Le constructeur britannique a surpris le monde entier avec ce concept-car qui préfigure le design de ses prochains modèles.
Par Dominique Fontignies
Le moins que l’on puisse dire est que Jaguar était au cœur des conversations des amateurs de belles voitures anglaises ces dernières semaines. Même la très sérieuse BBC s’est inquiétée des commentaires polarisants émis autour de la présentation du nouvel esprit Jaguar.
Le management de l’entreprise a eu beau dire qu’il s’était inspiré de la philosophie originelle de Sir William Lyons, le créateur de la marque Jaguar, qui disait qu’une Jaguar ne devait rien copier de ce qui existait auparavant, les plus sceptiques ne parvenaient à être convaincus.
J’avoue que j’étais également dans l’expectative, avant que le véritable projet ne soit dévoilé dans le cadre tendance de la Miami Art Week. L’endroit est sans doute approprié pour prendre un nouveau départ.
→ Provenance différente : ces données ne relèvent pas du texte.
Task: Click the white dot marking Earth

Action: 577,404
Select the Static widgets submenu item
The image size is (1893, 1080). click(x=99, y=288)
Il s’agit en tout cas pour Jaguar d’un pari audacieux. Au cours des 30 dernières années, il faut avouer que le constructeur a usé jusqu’à la corde l’héritage prestigieux, élaboré autour de modèles emblématiques tels que le coupé Type E ou l’imposante berline XJ. Deux véhicules qui, lors de leurs lancements respectifs, sont venus bousculer les standards du marché. Ils étaient aussi l’aboutissement de la carrière de Sir William, en termes de design, de prestations routières et de technologies. Avouons-le, le dernier modèle de la marque à avoir suscité autant de débats, fut le coupé XJ-S, des années 70. Je me souviens encore très précisément de la première fois que j’en vis un, débouler dans les rues du centre d’Anvers (Belgique), lorsque je me baladais dans cette ville pendant mon enfance avec mes parents. Là encore, Jaguar frappait un grand coup, avec un modèle qui ne s’apparentait à aucune autre production contemporaine !
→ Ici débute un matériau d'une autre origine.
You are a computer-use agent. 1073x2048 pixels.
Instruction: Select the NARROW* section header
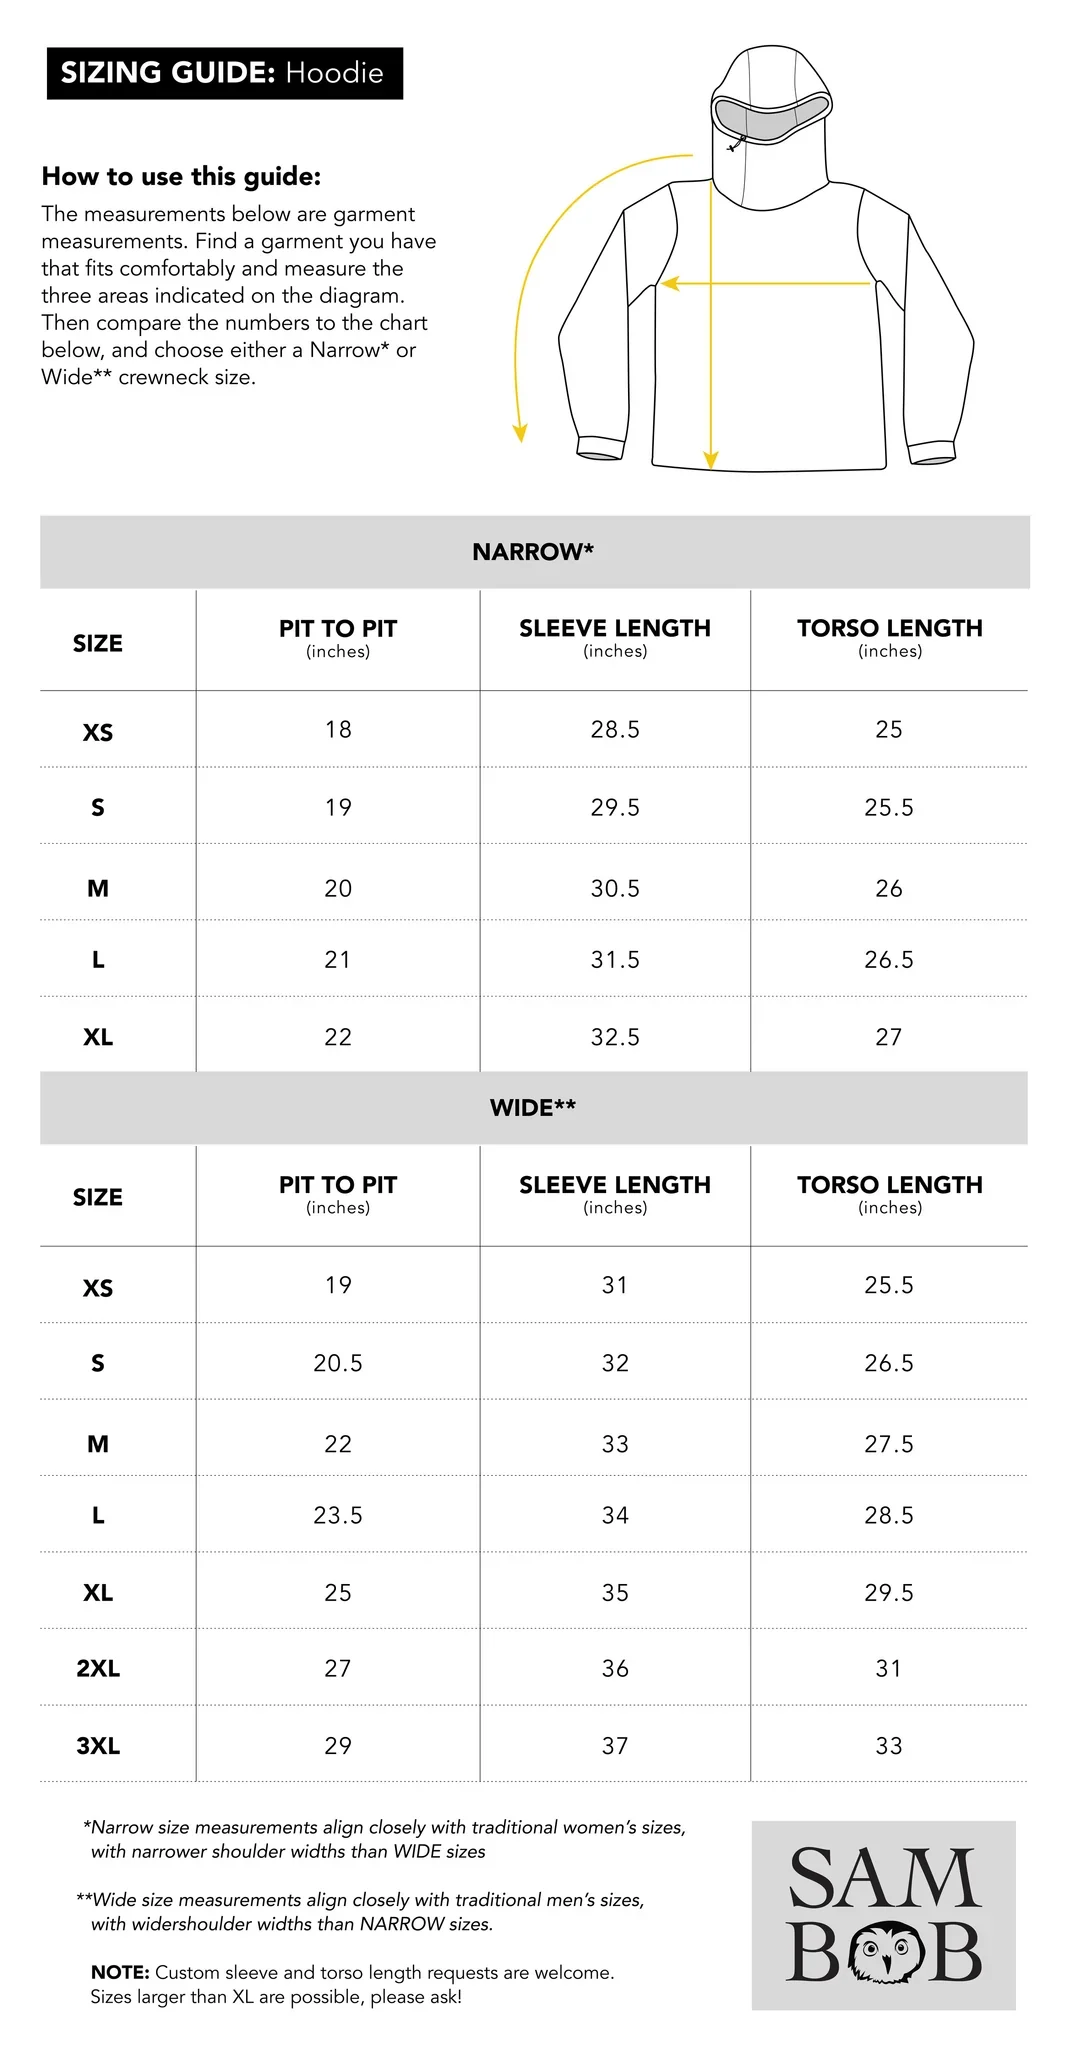point(533,552)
Dans le monde automobile de 2025 (la voiture de série élaborée sur base de ce concept verra le jour à la fin de 2025), il devient également très complexe de se différencier. Et il est fort probable que les responsables du projet Type 00 ont eu raison de se démarquer radicalement de ce que leurs prédécesseurs directs avaient construits. Les efforts successifs de Ford (années 90) et, plus récemment, de Tata n’ont pas porté les fruits escomptés, avec des modèles inspirés des légendaires Jaguar, sans jamais égaler leur prestige et encore moins leurs succès. Il devenait dès lors important d’aborder un virage à 180 degrés.
Telle fut la mission du Chief Creative Officer de Jaguar, Gerry McGovern. Vétéran de l’industrie automobile britannique, on lui doit des icônes telles que la MG F ou encore le premier Land Rover Freelander. Passionné de voitures et de design, il a réussi à insuffler un esprit novateur avec ces deux créations qui, à leur époque, tranchaient également avec les conventions contemporaines.
En découvrant cette Type 00, je ressens en effet les mêmes émotions qu’en voyant ma première XJ-S dans les années 1970… Le véhicule affiche des proportions inattendues et ne reprend pas directement les codes esthétiques et les détails des précédentes générations de Jaguar. L’avenir dira si l’équipe en charge de la marque a choisi la bonne stratégie. Mais le résultat force l’admiration en tout cas. Et il est clair que le véhicule de production éliminera certains aspects du concept.
A l’ère de la voiture électrique (là également, Jaguar prend un risque majeur quand on voit l’évolution à la baisse des ventes de modèles 100% électriques au cours des derniers mois), Jaguar se devait d’adopter une nouvelle voie. La marque ambitionne de se positionner davantage face à Bentley qu’à ses rivaux germaniques historiques. C’est probablement une sage décision dans le marché automobile actuel. Avec cette proposition unique, Jaguar se mesurera à une marque telle que Lucid Motors.
Du modèle de série, on sait juste qu’il devrait disposer d’une autonomie électrique avoisinant les 700 km, avec une capacité de recharge rapide intéressante (15 minutes à peine pour récupérer plus de 320 km d’autonomie). Il sera commercialisé auprès d’un réseau sélectionné de « brand stores » à travers le monde. Le premier d’entre eux verra le jour, non pas à Londres, mais à Paris. Ces endroits seront des lieux immersifs du monde Jaguar, en plus des concessionnaires classiques où les clients pourront découvrir, commander et prendre livraison de leurs véhicules.
Pour revenir à la présentation qui s’est tenue récemment à Miami, Jaguar n’a pas dévoilé une mais deux versions du concept Type 00. Celui-ci était en effet décliné en deux teintes : Miami Pink, rendant hommage à la couleur pastel des immeubles art déco de la ville floridienne, et London Blue, une couleur inspirée de la nuance Opalescent Silver Blue des années 60 que la marque commercialisait à l’époque. Au fait, le choix de présenter deux versions de ce concept est directement inspirée de ce que Jaguar avait fait au Salon de l’automobile de Genève en 1961 pour révéler au monde la fabuleuse Type E. On le voit, Jaguar ne renonce pas à sa prestigieuse histoire.